How to complete this task
Look through the data below for the line with "This screenshot has height=760, width=1568." and the line with "Viewport: 1076px width, 538px height.", then output those two and all lines in between, exactly as written.

(Records from a dataset)
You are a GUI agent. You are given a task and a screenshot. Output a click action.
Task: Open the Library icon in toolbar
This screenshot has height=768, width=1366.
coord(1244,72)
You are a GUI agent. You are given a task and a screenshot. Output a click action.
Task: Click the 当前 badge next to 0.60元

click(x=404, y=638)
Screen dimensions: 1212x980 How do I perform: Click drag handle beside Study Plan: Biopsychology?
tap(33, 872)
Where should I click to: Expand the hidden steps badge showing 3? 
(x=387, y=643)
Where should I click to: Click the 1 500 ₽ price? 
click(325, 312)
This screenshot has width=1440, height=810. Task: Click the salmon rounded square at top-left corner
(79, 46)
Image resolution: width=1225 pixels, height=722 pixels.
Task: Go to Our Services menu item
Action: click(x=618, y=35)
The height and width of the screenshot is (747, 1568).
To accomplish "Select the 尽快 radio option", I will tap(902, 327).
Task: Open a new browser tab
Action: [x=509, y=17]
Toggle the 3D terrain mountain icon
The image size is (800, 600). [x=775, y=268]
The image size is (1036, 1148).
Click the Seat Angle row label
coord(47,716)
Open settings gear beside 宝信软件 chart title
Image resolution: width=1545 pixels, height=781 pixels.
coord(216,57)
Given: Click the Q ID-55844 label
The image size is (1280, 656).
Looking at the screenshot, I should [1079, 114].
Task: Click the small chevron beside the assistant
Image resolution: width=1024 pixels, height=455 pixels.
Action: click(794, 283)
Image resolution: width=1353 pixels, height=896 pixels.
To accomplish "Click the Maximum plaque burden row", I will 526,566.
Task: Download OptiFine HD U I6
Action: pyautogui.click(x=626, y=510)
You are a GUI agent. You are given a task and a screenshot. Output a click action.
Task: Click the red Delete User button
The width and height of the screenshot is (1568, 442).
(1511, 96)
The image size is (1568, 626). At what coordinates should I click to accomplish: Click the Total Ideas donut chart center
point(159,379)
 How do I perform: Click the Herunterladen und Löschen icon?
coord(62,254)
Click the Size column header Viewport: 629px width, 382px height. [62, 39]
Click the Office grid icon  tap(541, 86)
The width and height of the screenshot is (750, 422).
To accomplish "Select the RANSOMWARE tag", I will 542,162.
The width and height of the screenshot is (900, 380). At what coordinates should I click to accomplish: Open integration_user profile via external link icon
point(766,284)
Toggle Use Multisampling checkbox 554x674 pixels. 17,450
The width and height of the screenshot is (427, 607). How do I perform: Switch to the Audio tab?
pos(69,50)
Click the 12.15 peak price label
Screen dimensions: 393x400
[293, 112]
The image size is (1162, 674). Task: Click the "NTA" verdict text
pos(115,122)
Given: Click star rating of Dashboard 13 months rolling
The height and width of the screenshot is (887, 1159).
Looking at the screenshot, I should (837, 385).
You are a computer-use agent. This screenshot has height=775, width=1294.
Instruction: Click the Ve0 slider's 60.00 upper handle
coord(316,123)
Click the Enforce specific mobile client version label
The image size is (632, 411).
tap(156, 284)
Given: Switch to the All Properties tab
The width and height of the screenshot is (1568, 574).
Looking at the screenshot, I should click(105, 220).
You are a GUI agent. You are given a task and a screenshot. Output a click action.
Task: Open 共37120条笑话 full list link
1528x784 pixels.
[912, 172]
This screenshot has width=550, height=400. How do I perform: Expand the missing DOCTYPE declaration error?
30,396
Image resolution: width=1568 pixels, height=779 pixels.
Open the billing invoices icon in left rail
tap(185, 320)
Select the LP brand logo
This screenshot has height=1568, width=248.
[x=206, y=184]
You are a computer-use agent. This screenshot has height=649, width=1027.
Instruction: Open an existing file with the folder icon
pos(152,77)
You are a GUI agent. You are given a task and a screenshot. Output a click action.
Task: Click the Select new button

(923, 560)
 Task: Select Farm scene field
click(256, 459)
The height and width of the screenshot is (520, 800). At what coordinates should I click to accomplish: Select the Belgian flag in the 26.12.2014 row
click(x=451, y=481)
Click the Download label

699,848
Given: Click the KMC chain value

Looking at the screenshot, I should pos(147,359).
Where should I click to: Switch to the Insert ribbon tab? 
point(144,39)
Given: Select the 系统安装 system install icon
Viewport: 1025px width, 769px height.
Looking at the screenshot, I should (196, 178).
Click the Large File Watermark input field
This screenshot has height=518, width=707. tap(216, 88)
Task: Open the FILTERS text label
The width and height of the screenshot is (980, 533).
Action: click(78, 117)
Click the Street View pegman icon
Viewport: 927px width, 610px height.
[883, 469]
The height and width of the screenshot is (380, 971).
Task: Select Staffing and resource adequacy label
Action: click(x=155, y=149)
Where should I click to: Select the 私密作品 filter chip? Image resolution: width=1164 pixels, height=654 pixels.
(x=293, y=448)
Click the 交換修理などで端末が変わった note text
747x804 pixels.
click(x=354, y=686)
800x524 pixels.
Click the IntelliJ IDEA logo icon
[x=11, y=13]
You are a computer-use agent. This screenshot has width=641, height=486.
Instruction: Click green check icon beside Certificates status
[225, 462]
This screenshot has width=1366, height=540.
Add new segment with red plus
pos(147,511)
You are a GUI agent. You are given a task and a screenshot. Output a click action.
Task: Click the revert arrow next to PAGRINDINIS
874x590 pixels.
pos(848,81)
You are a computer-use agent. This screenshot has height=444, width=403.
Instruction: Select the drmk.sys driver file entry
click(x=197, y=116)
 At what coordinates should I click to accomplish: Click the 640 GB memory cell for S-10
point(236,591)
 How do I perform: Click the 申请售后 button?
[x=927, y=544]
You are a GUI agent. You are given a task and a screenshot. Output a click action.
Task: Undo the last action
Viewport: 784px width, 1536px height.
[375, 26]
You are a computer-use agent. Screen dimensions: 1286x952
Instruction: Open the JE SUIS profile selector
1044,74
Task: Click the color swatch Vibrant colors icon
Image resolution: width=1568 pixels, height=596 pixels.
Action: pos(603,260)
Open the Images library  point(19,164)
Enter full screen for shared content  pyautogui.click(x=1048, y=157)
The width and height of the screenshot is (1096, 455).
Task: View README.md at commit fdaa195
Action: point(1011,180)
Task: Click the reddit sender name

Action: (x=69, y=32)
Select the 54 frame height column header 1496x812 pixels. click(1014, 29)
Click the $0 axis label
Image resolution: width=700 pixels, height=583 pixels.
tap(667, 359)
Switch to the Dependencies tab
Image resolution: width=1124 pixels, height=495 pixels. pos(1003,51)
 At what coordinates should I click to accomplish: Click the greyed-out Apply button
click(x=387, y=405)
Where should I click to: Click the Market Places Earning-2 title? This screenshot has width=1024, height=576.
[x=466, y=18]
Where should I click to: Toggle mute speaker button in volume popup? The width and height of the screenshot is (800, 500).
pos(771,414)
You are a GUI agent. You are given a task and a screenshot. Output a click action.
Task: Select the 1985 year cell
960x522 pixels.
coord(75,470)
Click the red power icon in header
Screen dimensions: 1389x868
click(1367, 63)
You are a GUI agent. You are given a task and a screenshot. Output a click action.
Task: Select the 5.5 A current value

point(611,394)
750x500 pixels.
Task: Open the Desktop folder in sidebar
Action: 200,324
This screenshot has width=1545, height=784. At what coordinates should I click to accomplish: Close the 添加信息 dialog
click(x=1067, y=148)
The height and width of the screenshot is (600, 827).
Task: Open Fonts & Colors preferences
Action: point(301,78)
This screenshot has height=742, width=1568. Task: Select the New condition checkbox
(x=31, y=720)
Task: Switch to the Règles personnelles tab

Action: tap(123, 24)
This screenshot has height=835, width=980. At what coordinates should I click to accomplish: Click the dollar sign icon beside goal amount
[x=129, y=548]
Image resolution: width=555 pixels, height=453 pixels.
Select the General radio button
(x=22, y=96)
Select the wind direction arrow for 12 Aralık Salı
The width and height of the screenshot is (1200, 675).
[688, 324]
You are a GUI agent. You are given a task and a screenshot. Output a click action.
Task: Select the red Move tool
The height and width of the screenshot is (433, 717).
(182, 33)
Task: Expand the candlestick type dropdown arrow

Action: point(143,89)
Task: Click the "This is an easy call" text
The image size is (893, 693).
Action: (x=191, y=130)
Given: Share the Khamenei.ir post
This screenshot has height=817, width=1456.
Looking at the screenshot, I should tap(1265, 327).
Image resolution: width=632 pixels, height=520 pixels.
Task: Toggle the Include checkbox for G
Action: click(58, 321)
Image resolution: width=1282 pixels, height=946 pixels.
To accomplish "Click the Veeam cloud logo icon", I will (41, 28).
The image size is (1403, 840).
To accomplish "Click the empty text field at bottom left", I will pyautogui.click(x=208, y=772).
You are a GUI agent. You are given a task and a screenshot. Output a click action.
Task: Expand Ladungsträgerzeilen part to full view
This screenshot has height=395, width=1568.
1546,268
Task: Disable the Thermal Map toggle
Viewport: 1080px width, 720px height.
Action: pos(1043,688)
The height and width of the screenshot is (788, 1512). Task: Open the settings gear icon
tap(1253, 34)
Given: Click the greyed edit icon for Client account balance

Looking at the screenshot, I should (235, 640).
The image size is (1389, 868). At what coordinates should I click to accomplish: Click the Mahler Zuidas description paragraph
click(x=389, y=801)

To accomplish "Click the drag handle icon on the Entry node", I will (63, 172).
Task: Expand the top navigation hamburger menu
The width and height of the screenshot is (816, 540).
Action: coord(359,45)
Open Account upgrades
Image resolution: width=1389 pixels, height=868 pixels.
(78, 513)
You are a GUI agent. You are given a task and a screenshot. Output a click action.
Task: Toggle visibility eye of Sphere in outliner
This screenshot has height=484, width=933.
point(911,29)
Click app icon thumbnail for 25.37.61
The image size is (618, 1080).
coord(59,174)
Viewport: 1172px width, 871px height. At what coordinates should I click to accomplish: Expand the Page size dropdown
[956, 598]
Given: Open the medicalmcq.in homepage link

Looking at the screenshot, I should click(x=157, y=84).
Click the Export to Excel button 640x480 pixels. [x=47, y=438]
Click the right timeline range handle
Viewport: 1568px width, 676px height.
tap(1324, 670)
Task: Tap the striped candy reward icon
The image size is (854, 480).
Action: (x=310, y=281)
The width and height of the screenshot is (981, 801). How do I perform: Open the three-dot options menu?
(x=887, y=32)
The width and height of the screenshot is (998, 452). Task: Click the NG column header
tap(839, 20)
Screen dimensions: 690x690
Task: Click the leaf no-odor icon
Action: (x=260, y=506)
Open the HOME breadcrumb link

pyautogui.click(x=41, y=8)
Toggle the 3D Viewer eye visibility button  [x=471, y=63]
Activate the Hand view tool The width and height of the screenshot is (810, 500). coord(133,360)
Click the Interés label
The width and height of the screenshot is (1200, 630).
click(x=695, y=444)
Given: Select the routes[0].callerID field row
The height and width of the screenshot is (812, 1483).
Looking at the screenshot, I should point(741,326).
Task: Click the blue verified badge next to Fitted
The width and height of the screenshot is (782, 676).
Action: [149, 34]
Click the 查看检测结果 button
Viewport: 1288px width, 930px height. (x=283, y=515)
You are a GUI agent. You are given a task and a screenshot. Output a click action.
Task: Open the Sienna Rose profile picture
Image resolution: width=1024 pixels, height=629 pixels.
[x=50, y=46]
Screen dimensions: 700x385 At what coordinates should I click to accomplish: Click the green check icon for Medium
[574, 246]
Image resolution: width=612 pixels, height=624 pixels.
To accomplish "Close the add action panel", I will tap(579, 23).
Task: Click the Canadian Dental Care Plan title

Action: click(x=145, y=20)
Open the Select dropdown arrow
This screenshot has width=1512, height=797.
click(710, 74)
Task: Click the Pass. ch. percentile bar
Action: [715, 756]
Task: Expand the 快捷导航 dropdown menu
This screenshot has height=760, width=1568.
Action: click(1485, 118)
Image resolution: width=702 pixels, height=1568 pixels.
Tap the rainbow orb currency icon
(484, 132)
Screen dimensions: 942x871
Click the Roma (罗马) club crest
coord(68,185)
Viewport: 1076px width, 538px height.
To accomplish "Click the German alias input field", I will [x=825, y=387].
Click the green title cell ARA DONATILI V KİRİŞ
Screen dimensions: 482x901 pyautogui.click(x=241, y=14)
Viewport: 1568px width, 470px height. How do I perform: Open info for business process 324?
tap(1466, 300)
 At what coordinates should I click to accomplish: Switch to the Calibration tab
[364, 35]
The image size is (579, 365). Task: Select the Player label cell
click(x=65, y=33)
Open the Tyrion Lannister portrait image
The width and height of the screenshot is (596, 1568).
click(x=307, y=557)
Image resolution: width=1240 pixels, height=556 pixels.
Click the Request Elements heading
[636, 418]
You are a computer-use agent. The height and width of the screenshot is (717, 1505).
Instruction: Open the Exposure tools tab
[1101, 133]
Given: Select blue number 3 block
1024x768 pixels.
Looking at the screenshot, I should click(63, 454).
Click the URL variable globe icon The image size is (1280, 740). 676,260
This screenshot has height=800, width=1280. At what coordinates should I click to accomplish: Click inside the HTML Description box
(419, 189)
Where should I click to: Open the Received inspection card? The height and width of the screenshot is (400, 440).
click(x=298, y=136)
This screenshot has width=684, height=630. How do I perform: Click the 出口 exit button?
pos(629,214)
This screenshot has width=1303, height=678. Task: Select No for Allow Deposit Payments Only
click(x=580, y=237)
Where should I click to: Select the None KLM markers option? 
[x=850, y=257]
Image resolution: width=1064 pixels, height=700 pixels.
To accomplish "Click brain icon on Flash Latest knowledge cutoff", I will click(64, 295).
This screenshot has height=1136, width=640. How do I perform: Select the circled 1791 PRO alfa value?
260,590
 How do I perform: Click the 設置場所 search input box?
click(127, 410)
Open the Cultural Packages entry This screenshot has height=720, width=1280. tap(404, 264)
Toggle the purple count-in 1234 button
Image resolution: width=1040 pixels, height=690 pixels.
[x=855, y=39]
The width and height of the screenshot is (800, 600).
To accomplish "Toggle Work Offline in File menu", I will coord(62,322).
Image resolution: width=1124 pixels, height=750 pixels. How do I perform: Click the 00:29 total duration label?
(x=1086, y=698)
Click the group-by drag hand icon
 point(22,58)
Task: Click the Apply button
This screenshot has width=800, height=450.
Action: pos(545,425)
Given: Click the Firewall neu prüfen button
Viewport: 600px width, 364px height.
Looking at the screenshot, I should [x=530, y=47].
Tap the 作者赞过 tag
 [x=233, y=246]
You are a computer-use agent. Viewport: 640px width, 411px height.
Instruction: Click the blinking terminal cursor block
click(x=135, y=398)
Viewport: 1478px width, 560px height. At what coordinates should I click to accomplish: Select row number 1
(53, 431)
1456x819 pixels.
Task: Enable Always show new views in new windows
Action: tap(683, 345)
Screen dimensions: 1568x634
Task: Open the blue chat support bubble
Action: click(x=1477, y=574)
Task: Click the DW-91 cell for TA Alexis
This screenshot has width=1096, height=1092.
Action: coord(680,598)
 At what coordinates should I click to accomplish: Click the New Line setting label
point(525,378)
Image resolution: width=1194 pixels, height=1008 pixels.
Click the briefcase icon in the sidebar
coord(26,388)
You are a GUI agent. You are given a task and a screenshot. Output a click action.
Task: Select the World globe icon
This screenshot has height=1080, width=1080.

Response box
This screenshot has height=760, width=1568.
Action: click(1485, 118)
Image resolution: width=702 pixels, height=1568 pixels.
Tap the rainbow orb currency icon
(484, 132)
Screen dimensions: 942x871
Click the Roma (罗马) club crest
coord(68,185)
Viewport: 1076px width, 538px height.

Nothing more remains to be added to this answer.